The Bio-Knowledge Engineering Research Laboratory is interested in graphs and networks in biology, chemistry and medical sciences, which include metabolic networks, protein-protein interactions and chemical compounds. They have developed original techniques in machine learning and data mining for analyzing these graphs and networks, occasionally combining with table-format datasets, such as gene expression and chemical properties. Furthermore, they have applied the developed techniques to real data to demonstrate the performance of the methods and further to find new scientific insights.

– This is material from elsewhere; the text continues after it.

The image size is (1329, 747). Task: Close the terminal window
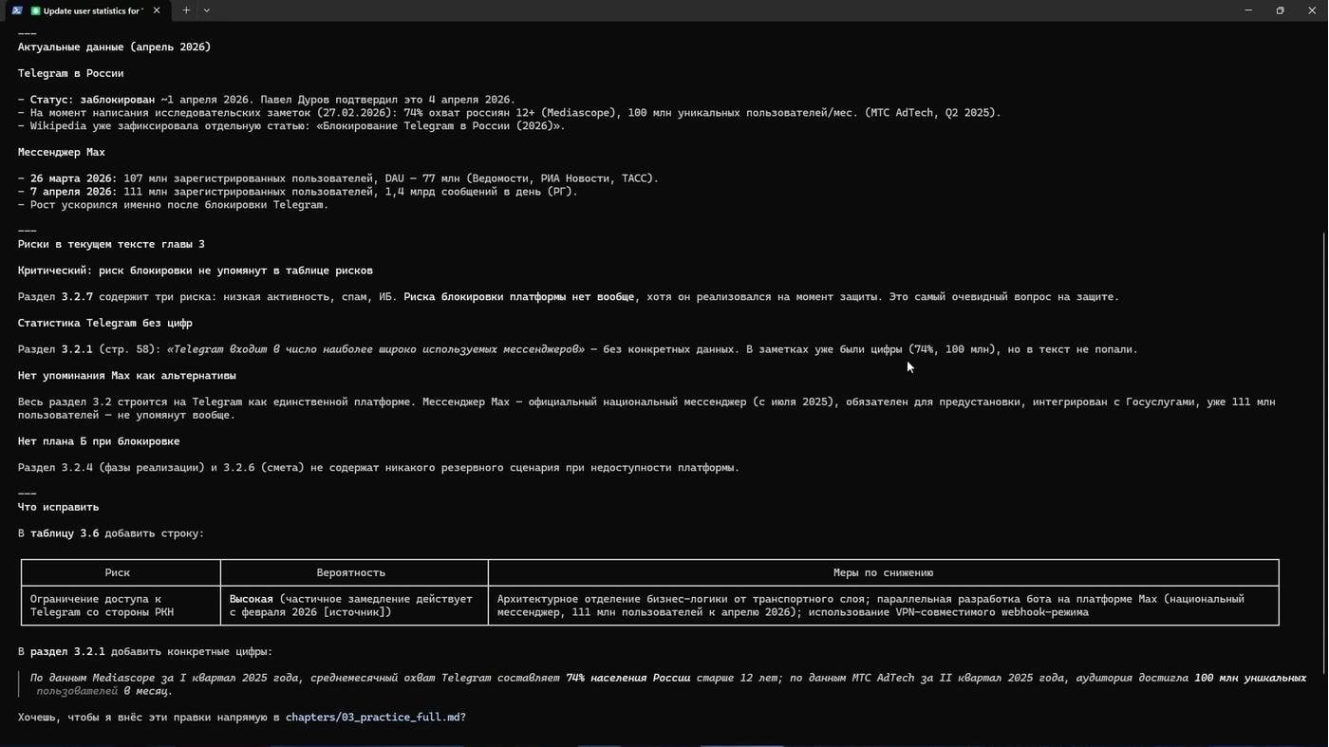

In his talk 'Machine learning for multiomics data: realizing precise drug response prediction' Hiroshi Mamitsuka explained how Bayesian Data IntegratiVE Learning for Precise Drug ResponSE Prediction (DIVERSE) can be used to predict biomarkers from multiomics data. Biomarkers serve as essential tools for the diagnostics of complex diseases and improve the treatment of patients.
Abstract
Detecting predictive biomarkers from multiomics data is important for precision medicine, to improve diagnostics of complex diseases and for better treatments. This needs substantial experimental efforts that are made difficult by the heterogeneity of cell lines and huge cost. An effective solution is to build a computational model over the diverse omics data, including genomic, molecular, and environmental information. However, choosing informative and reliable data sources from among the different types of data is a challenging problem.
We propose DIVERSE, a framework of Bayesian importance-weighted tri- and bi-matrix factorization (DIVERSE3 or DIVERSE2) to predict drug responses from data of cell lines, drugs, and gene interactions. DIVERSE integrates the data sources systematically, in a step-wise manner, examining the importance of each added data set in turn. More concretelly, we sequentially integrate five different data sets, which have not all been combined in earlier bioinformatic methods for predicting drug responses. Empirical experiments show that DIVERSE clearly outperformed five other methods including three state-of-the-art approaches, under cross-validation, particularly in out-of-matrix prediction, which is closer to the setting of real use cases and more challenging than simpler in-matrix prediction. Additionally, case studies for discovering new drugs further confirmed the performance advantage of DIVERSE.